Choice; it is a privilege that we as humans are afforded. We are presented with almost a 100 instances each day to make a choice. The alarm rings and we either choose to wake up or hit that snooze button; we choose to rush out into our busy world having breakfast or going without; at school, work or during our day-to-day activities, a million situations come our way that require us to make choices. So how do we use this privilege to our advantage?

A choice denotes authority; it is ‘our’ call and the final decision rests with us. We choose to enjoy life or waste precious moments of it complaining, in anger, or not being content with who we are and what we have. Every choice affects our lives and thereby the lives of the people around us. As young people, the choices we make today have a great impact on our tomorrow. For instance, we can choose to put off our work for another day and slowly create a mountain of work that eventually becomes overwhelming; or we can finish the day’s work without leaving it for tomorrow.

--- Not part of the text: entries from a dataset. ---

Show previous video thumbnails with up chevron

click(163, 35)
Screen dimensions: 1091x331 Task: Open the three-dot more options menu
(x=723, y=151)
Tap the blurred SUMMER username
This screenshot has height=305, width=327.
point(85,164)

In short, our choices, however big or small, insignificant or important, determine our future. They determine our actions, our words and our thoughts; our choices decide if we succeed or fail, live or die. They are canisters of power, explosive, in that they can impact our lives for the good or the bad and steer us forward or backwards; they define who we are.

Volunteering is a choice too, and it is just as powerful as all the others; it has a great impact on our lives, our attitudes, our thoughts and our actions. Today you might choose to postpone ‘volunteering’ for another day while on the other hand another person would’ve chosen to do otherwise. The truth is as youth we have taken our power of choice for granted. Some of us make the choice to use our talents and skills on seemingly ‘important’ things whereas that talent or skill would have greatly benefitted someone or some situation in great need of it.

Think of all those young people that took their own lives; such tragedies could’ve been averted if different choices were made; it would’ve produced a different outcome. One lost person is one lost talent, one less person to impact the lives or community around; and that is a great loss indeed. Some spend extravagantly on ‘things’ that would most often only satisfy a want; part of that spending could’ve been devoted to helping a family in need, or a person in dire need of something to eat. As was related in the last column, people have this mentality of ‘every man for himself’, and that is true; today our choices revolve around ourselves- how will this benefit me, will I succeed, will I lose?

Where have your choices led you? How have they affected you? Choices, each with a different outcome and path, like tiny canisters of power waiting to be released, float around our minds each day. The question is will it affect our lives for better or worse? Choose wisely, youth of tomorrow!